Extracted data entries:
--- Begin ---

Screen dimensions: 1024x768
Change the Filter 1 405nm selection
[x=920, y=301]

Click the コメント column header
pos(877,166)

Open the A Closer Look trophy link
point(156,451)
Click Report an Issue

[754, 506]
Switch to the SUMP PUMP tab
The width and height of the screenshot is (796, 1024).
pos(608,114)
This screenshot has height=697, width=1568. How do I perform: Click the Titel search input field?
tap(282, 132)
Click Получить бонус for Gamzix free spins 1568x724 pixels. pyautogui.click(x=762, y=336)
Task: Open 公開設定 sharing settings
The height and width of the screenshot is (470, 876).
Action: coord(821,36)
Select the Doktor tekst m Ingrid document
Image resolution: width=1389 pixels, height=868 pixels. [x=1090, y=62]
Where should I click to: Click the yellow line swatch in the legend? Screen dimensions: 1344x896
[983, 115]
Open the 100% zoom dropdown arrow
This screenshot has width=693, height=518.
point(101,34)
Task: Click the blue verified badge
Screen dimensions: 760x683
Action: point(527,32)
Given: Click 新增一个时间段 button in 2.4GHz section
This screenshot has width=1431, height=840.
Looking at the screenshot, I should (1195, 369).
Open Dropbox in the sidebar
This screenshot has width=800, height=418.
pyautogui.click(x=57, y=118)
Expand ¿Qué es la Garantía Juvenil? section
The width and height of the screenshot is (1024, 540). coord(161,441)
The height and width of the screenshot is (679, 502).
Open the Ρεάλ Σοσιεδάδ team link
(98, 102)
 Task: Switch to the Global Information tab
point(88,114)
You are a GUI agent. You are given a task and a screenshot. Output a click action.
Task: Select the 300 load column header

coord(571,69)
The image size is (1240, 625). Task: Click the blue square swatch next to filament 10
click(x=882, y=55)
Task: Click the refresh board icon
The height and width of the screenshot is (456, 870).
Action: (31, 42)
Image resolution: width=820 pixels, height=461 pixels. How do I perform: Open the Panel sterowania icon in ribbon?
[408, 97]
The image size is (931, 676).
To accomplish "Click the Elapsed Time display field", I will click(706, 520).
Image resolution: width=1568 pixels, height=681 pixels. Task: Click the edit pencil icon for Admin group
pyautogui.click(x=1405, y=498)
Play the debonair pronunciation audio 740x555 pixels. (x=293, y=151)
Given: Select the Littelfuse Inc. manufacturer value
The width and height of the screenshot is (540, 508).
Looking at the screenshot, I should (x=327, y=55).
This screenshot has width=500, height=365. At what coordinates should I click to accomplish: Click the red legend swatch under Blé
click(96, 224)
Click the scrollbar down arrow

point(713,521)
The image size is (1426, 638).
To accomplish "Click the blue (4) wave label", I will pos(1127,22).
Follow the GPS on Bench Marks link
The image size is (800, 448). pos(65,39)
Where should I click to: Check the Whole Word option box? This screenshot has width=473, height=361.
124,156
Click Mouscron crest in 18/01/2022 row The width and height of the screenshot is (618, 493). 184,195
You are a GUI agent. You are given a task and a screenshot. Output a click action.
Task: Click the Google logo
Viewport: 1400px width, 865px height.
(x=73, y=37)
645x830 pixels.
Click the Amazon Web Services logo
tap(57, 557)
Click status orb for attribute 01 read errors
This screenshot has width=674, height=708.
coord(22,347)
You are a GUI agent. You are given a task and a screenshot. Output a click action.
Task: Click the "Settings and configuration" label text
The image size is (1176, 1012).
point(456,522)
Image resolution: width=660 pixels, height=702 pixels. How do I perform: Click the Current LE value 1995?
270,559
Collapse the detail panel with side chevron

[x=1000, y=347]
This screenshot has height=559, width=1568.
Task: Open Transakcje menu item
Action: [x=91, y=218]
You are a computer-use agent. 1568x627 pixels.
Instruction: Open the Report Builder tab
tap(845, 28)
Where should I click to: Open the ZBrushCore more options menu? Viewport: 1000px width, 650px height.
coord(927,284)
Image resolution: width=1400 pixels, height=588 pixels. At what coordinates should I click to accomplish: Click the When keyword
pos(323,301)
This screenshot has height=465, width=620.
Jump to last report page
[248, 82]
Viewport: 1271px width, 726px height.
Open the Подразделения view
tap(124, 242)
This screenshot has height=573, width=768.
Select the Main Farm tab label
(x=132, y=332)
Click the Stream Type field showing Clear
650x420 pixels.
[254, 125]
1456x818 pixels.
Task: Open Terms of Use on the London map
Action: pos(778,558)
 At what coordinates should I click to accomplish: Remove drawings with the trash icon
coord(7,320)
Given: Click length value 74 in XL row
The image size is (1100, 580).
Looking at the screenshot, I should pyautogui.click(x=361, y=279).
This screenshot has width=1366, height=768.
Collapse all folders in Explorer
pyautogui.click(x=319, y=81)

--- End ---

:: Objective ::
Write out the records above again, replacing "Report an Issue" with "Send Feedback" and changing nothing else.

:: Solution to the problem ::
Screen dimensions: 1024x768
Change the Filter 1 405nm selection
[x=920, y=301]

Click the コメント column header
pos(877,166)

Open the A Closer Look trophy link
point(156,451)
Click Send Feedback

[754, 506]
Switch to the SUMP PUMP tab
The width and height of the screenshot is (796, 1024).
pos(608,114)
This screenshot has height=697, width=1568. How do I perform: Click the Titel search input field?
tap(282, 132)
Click Получить бонус for Gamzix free spins 1568x724 pixels. pyautogui.click(x=762, y=336)
Task: Open 公開設定 sharing settings
The height and width of the screenshot is (470, 876).
Action: coord(821,36)
Select the Doktor tekst m Ingrid document
Image resolution: width=1389 pixels, height=868 pixels. [x=1090, y=62]
Where should I click to: Click the yellow line swatch in the legend? Screen dimensions: 1344x896
[983, 115]
Open the 100% zoom dropdown arrow
This screenshot has width=693, height=518.
point(101,34)
Task: Click the blue verified badge
Screen dimensions: 760x683
Action: point(527,32)
Given: Click 新增一个时间段 button in 2.4GHz section
This screenshot has width=1431, height=840.
Looking at the screenshot, I should (1195, 369).
Open Dropbox in the sidebar
This screenshot has width=800, height=418.
pyautogui.click(x=57, y=118)
Expand ¿Qué es la Garantía Juvenil? section
The width and height of the screenshot is (1024, 540). coord(161,441)
The height and width of the screenshot is (679, 502).
Open the Ρεάλ Σοσιεδάδ team link
(98, 102)
 Task: Switch to the Global Information tab
point(88,114)
You are a GUI agent. You are given a task and a screenshot. Output a click action.
Task: Select the 300 load column header

coord(571,69)
The image size is (1240, 625). Task: Click the blue square swatch next to filament 10
click(x=882, y=55)
Task: Click the refresh board icon
The height and width of the screenshot is (456, 870).
Action: (31, 42)
Image resolution: width=820 pixels, height=461 pixels. How do I perform: Open the Panel sterowania icon in ribbon?
[408, 97]
The image size is (931, 676).
To accomplish "Click the Elapsed Time display field", I will click(706, 520).
Image resolution: width=1568 pixels, height=681 pixels. Task: Click the edit pencil icon for Admin group
pyautogui.click(x=1405, y=498)
Play the debonair pronunciation audio 740x555 pixels. (x=293, y=151)
Given: Select the Littelfuse Inc. manufacturer value
The width and height of the screenshot is (540, 508).
Looking at the screenshot, I should (x=327, y=55).
This screenshot has width=500, height=365. At what coordinates should I click to accomplish: Click the red legend swatch under Blé
click(96, 224)
Click the scrollbar down arrow

point(713,521)
The image size is (1426, 638).
To accomplish "Click the blue (4) wave label", I will pos(1127,22).
Follow the GPS on Bench Marks link
The image size is (800, 448). pos(65,39)
Where should I click to: Check the Whole Word option box? This screenshot has width=473, height=361.
124,156
Click Mouscron crest in 18/01/2022 row The width and height of the screenshot is (618, 493). 184,195
You are a GUI agent. You are given a task and a screenshot. Output a click action.
Task: Click the Google logo
Viewport: 1400px width, 865px height.
(x=73, y=37)
645x830 pixels.
Click the Amazon Web Services logo
tap(57, 557)
Click status orb for attribute 01 read errors
This screenshot has width=674, height=708.
coord(22,347)
You are a GUI agent. You are given a task and a screenshot. Output a click action.
Task: Click the "Settings and configuration" label text
The image size is (1176, 1012).
point(456,522)
Image resolution: width=660 pixels, height=702 pixels. How do I perform: Click the Current LE value 1995?
270,559
Collapse the detail panel with side chevron

[x=1000, y=347]
This screenshot has height=559, width=1568.
Task: Open Transakcje menu item
Action: [x=91, y=218]
You are a computer-use agent. 1568x627 pixels.
Instruction: Open the Report Builder tab
tap(845, 28)
Where should I click to: Open the ZBrushCore more options menu? Viewport: 1000px width, 650px height.
coord(927,284)
Image resolution: width=1400 pixels, height=588 pixels. At what coordinates should I click to accomplish: Click the When keyword
pos(323,301)
This screenshot has height=465, width=620.
Jump to last report page
[248, 82]
Viewport: 1271px width, 726px height.
Open the Подразделения view
tap(124, 242)
This screenshot has height=573, width=768.
Select the Main Farm tab label
(x=132, y=332)
Click the Stream Type field showing Clear
650x420 pixels.
[254, 125]
1456x818 pixels.
Task: Open Terms of Use on the London map
Action: pos(778,558)
 At what coordinates should I click to accomplish: Remove drawings with the trash icon
coord(7,320)
Given: Click length value 74 in XL row
The image size is (1100, 580).
Looking at the screenshot, I should pyautogui.click(x=361, y=279).
This screenshot has width=1366, height=768.
Collapse all folders in Explorer
pyautogui.click(x=319, y=81)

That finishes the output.